All Humble Indie Bundle #3 customers get a free copy of Steel Storm: Burning Retribution


----------



## Krow (Aug 3, 2011)

Okay, I am in for this one. Finally, /me is getting a bundle! 

Does Google Checkout accept a debit card?

I am not sure whether I should buy the Windows or Linux versions.

Gonna pay $10.


----------



## Liverpool_fan (Aug 3, 2011)

^ You are eligible for all platforms. If you are paying a decent amount sign up as for Linux though. 

Not sure of Google checkout and debit card though.


----------



## ico (Aug 3, 2011)

Debit card won't work.

And you get all three versions - Windows, Mac and Linux.


----------



## Skud (Aug 3, 2011)

Google checkout accepts credit cards. 

One more game Steel Storm is now included. So that makes it 6 games!!!


----------



## sygeek (Aug 3, 2011)

ico said:


> Debit card won't work.


I used a debit card to pay for HIB..


----------



## Krow (Aug 3, 2011)

^Did you use Google Checkout?


----------



## ico (Aug 3, 2011)

sygeek said:


> I used a debit card to pay for HIB..


through?


----------



## Krow (Aug 3, 2011)

Liverpool_fan said:


> ^ You are eligible for all platforms. If you are paying a decent amount sign up as for Linux though.
> 
> Not sure of Google checkout and debit card though.



I'll make sure I do. 
This is a fantastic offer, maybe I will pay some more.


----------



## sygeek (Aug 3, 2011)

ico said:


> through?


Google checkout (for me) and then paypal (gifted a friend).


----------



## Krow (Aug 3, 2011)

sygeek said:


> Google checkout (for me) and then paypal (gifted a friend).



Excellent. I will try the same tomorrow morning and report. 

Payment Methods - Google Checkout Buyer Help

It accepts MasterCard, Visa and Visa Electron debit, credit or gift cards.


----------



## Faun (Aug 4, 2011)

5 more games (Braid, Machinarium etc) added alongwith Steel Storm previously.


----------



## ico (Aug 4, 2011)

^^ yeah, Humble Indie Bundle #2 games.


----------



## sygeek (Aug 4, 2011)

Faun said:


> 5 more games (Braid, Machinarium etc) added alongwith Steel Storm previously.


Only if you paid more than $4.85, you're getting those HIB2 games.


----------



## Faun (Aug 4, 2011)

^^one can still pay to make up for the average.


----------



## Skud (Aug 4, 2011)

Make the deal even nicer for me. Thanks for the info Faun.


----------



## JojoTheDragon (Aug 4, 2011)

I payed lesser than the avg.  Will increasing my avg  by paying more though my unique page work ?


----------



## Skud (Aug 4, 2011)

The average has now increased to $5.14. Ask them first before making the move.


----------



## Liverpool_fan (Aug 4, 2011)

Exisiting purchasers will get all bundles regardless of what they paid earlier. I wish they really demanded more than $10 though.

What is being asked
Answer these questions about the forum thread:
1. How much does Krow say he is going to pay?
2. Which cards does the Google Checkout help page that Krow quotes say it accepts?
3. What does Skud say the average has increased to?
Rely only on the forum thread for these answers.

Stored records
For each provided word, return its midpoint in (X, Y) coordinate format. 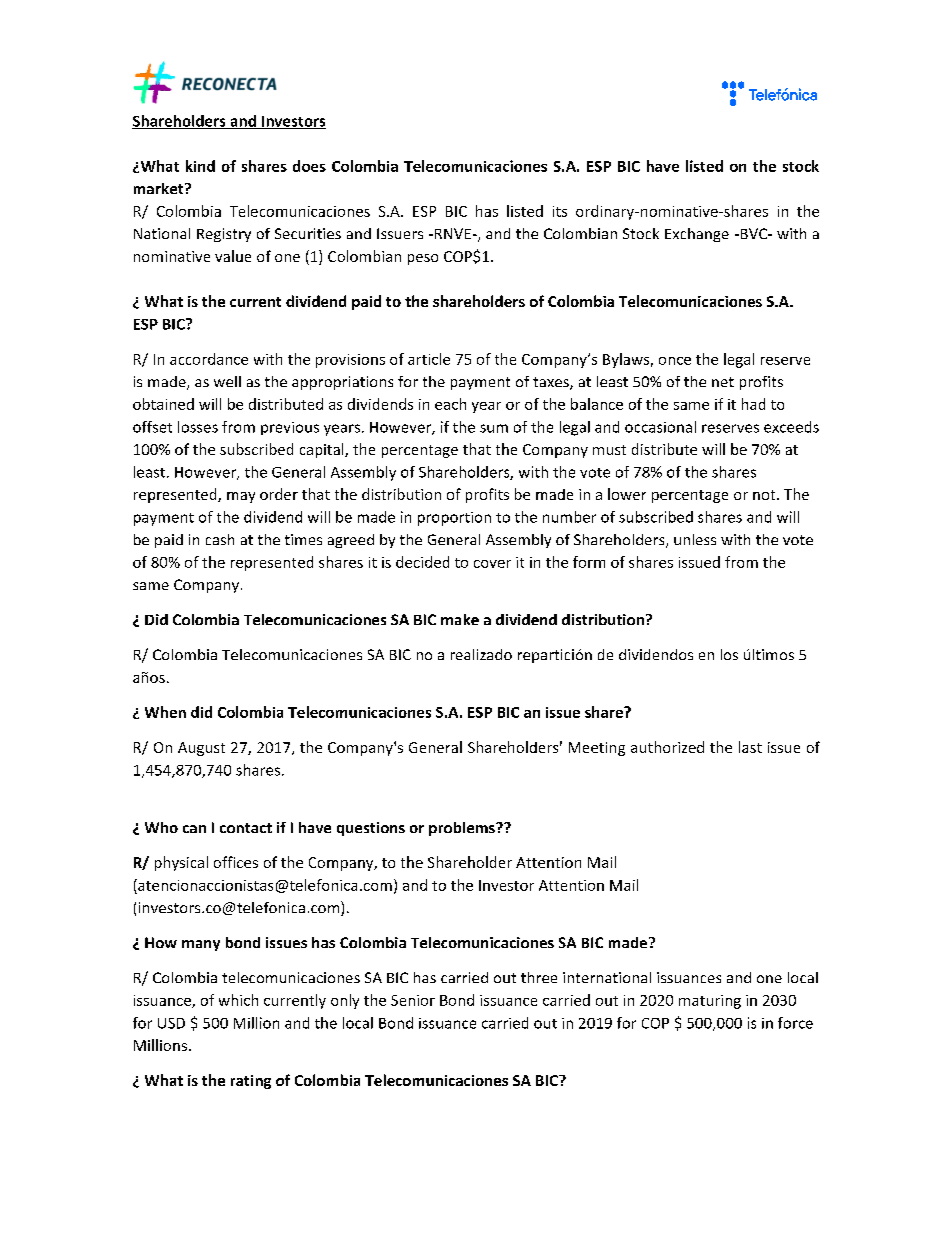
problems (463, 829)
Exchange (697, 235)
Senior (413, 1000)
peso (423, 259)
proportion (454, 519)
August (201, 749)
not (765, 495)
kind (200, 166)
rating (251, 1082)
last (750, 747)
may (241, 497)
==
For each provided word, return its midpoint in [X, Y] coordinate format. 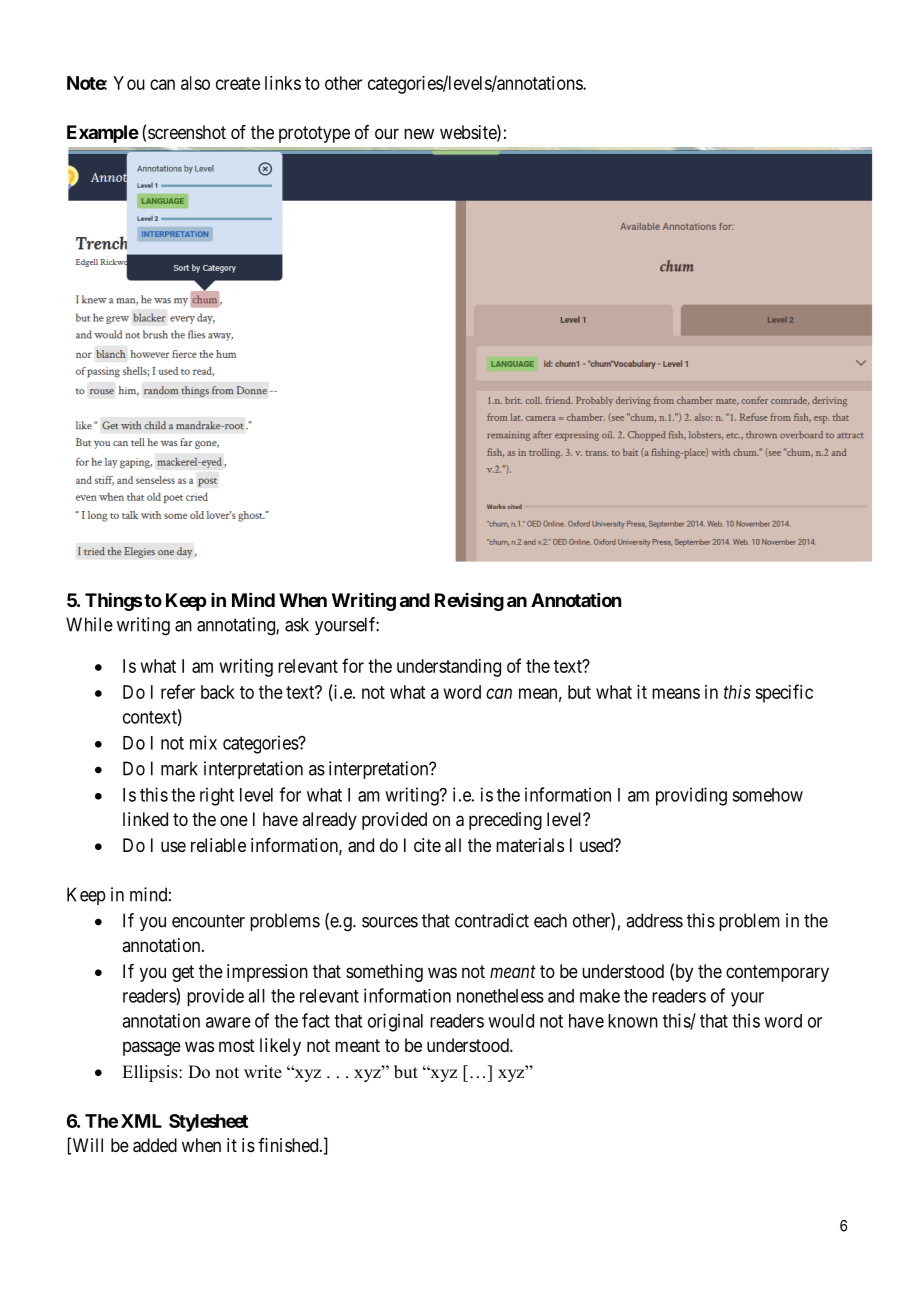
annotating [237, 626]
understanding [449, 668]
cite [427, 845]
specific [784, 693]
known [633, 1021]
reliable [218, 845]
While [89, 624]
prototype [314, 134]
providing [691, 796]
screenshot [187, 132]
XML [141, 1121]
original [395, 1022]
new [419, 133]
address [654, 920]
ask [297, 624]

Worked answer
1. $10
2. MasterCard, Visa and Visa Electron debit, credit or gift cards
3. $5.14